*DATA FOR PROCESSING*
-- Opening Marker --
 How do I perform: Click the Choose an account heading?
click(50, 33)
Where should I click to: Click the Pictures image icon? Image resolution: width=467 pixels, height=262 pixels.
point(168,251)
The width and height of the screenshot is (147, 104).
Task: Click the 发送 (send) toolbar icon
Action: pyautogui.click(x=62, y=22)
-- Closing Marker --
*AIM OF THE EXERCISE*
Restate all of the material exactly.

*TASK OUTPUT*
 How do I perform: Click the Choose an account heading?
click(50, 33)
Where should I click to: Click the Pictures image icon? Image resolution: width=467 pixels, height=262 pixels.
point(168,251)
The width and height of the screenshot is (147, 104).
Task: Click the 发送 (send) toolbar icon
Action: pyautogui.click(x=62, y=22)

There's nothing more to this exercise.